ESTE lunes por la mañana temprano, como se había planeado, Jesús y los apóstoles se reunieron en la casa de Simón en Betania, y después de una breve conferencia emprendieron camino hacia Jerusalén. Los doce estaban extrañamente taciturnos durante este viaje hacia el templo; no se habían recuperado de la experiencia del día precedente. Estaban a la expectativa, temerosos y profundamente afectados por cierto sentimiento de desapego que surgía del repentino cambio de táctica del Maestro, combinado con su instrucción de que no hicieran ninguna enseñanza pública durante la semana de Pascua.
Al viajar este grupo por la ladera del Monte de los Olivos, Jesús iba adelante, y los apóstoles le seguían de cerca en silencio meditativo. Sólo un pensamiento dominaba la mente de todos ellos, excepto la de Judas Iscariote, y ese pensamiento era: ¿Qué hará el Maestro hoy? El pensamiento dominante de Judas era: ¿Qué haré yo? ¿He de seguir con Jesús y mis asociados, o debo separarme? Y si me separo, ¿de qué manera debo romper esta relación?

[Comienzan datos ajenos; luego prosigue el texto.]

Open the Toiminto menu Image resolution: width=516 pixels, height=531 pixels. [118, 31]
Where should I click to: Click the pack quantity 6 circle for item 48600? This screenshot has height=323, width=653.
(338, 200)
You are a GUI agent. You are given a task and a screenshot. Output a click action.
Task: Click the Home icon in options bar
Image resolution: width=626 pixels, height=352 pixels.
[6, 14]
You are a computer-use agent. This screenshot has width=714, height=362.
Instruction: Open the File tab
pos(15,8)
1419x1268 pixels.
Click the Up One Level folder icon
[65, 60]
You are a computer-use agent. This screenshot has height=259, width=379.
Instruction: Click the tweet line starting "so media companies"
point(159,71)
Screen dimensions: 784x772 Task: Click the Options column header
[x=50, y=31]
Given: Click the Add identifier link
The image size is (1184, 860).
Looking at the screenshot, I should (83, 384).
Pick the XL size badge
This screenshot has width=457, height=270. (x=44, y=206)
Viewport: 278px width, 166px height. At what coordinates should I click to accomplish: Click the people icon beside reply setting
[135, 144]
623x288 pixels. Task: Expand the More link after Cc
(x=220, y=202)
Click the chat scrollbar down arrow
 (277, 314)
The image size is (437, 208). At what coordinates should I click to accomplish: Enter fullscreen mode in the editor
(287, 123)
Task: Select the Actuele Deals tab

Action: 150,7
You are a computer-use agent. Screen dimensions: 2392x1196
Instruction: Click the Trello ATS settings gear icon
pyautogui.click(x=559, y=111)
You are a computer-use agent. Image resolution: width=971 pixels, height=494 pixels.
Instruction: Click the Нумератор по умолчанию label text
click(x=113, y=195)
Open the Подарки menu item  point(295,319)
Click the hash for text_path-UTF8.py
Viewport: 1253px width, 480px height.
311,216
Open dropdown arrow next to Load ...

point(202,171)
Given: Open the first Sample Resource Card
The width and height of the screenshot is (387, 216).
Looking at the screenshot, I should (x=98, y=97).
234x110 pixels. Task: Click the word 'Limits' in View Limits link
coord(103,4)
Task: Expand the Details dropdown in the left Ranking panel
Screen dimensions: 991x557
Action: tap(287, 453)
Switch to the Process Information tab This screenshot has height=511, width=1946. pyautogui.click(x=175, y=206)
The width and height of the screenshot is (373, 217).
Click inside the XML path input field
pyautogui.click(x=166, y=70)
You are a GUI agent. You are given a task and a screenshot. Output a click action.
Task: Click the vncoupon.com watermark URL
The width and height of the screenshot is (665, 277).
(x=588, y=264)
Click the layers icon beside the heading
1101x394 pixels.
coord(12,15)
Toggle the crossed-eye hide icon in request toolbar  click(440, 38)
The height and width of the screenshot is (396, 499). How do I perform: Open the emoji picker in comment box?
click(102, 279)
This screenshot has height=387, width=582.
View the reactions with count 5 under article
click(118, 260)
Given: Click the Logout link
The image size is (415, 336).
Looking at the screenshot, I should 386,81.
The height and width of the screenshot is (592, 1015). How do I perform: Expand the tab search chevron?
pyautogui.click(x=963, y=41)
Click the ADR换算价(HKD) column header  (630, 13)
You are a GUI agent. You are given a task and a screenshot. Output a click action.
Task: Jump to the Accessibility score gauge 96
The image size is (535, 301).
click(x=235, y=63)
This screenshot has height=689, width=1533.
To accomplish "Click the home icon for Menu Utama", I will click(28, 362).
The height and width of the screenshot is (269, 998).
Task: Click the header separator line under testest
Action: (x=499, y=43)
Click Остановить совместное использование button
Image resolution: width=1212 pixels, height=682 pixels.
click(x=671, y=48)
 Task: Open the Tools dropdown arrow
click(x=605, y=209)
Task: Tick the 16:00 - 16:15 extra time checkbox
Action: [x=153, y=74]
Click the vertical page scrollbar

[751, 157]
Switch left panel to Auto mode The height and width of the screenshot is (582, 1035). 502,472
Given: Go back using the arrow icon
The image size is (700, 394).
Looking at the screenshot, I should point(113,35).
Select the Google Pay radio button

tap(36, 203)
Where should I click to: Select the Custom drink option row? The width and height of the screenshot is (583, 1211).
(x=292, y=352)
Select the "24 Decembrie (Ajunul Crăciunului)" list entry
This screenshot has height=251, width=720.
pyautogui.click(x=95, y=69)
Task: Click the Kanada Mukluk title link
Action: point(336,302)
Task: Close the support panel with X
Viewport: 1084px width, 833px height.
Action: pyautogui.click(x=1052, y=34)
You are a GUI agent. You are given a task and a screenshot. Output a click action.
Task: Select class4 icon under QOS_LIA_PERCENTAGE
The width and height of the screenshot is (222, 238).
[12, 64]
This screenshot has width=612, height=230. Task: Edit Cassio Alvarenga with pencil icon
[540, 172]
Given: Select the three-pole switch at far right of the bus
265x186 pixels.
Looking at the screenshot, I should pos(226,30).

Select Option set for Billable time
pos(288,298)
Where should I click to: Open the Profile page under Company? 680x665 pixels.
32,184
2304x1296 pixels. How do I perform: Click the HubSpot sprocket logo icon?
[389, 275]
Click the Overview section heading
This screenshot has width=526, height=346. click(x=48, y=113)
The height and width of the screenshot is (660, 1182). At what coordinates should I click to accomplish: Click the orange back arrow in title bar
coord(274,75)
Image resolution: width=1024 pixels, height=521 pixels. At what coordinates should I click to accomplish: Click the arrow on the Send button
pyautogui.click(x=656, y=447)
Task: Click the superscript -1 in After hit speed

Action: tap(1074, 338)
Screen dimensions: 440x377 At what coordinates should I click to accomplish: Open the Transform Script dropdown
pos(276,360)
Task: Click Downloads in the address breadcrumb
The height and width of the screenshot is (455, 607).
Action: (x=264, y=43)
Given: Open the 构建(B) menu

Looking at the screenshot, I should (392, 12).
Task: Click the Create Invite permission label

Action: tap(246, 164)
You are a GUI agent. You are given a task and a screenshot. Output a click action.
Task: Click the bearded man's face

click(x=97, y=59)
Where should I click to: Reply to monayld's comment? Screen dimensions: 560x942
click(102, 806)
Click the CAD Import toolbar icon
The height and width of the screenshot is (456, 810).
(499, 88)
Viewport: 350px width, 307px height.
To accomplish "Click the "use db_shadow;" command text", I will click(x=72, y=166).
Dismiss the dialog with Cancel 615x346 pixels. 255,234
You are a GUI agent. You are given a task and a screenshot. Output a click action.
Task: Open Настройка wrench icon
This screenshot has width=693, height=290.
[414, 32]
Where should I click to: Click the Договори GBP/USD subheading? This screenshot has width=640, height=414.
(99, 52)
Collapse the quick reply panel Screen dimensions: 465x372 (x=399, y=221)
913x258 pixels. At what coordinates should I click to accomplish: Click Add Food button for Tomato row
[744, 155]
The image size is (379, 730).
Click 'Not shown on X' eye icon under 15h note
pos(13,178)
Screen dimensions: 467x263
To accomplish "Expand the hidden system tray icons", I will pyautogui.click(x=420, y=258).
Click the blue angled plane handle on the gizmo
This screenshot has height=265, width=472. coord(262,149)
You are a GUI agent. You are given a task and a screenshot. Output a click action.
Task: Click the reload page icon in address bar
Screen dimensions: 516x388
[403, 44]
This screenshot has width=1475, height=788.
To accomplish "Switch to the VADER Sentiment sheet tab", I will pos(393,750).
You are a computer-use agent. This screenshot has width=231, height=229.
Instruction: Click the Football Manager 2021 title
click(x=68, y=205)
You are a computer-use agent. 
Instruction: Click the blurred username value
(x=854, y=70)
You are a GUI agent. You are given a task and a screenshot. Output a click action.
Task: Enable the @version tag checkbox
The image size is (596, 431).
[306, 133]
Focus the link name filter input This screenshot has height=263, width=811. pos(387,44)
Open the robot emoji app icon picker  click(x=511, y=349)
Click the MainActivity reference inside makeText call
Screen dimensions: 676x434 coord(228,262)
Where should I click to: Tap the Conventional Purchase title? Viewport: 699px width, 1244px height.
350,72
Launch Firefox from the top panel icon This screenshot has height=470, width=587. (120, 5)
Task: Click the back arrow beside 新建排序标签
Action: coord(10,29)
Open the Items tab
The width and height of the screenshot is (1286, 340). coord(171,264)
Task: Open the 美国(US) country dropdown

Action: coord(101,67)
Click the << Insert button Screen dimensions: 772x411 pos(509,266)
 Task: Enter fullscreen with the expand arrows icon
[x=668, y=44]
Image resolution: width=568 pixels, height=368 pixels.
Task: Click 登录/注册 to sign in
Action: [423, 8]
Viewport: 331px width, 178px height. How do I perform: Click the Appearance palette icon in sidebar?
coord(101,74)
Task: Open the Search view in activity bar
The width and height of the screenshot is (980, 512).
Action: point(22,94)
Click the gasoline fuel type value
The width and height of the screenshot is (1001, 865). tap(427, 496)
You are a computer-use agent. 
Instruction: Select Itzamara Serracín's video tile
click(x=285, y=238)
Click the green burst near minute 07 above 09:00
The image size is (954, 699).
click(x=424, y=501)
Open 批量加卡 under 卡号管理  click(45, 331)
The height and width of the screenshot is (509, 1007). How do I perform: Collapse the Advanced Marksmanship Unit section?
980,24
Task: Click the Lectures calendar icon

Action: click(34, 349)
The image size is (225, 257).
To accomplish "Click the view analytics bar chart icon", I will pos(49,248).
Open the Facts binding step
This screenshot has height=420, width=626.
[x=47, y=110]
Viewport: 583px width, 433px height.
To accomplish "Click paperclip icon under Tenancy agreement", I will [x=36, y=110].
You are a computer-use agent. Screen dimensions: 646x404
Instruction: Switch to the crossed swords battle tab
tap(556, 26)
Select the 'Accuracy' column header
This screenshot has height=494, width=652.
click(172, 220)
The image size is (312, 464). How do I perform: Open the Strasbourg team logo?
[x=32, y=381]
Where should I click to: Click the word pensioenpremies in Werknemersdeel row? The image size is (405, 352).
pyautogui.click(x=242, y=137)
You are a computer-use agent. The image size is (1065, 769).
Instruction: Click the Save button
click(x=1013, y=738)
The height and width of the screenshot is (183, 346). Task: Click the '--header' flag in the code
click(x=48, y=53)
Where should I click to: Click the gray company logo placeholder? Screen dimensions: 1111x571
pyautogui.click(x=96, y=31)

Eran aproximadamente las nueve de esta hermosa mañana cuando estos hombres llegaron al templo. Fueron inmediatamente al gran patio en el que Jesús tan frecuentemente había enseñado, y después de saludar a los creyentes que le estaban esperando a él, Jesús trepó a una de las plataformas de enseñanza y comenzó a hablar a la multitud que se estaba reuniendo allí. Los apóstoles se retiraron a corta distancia y esperaron los acontecimientos.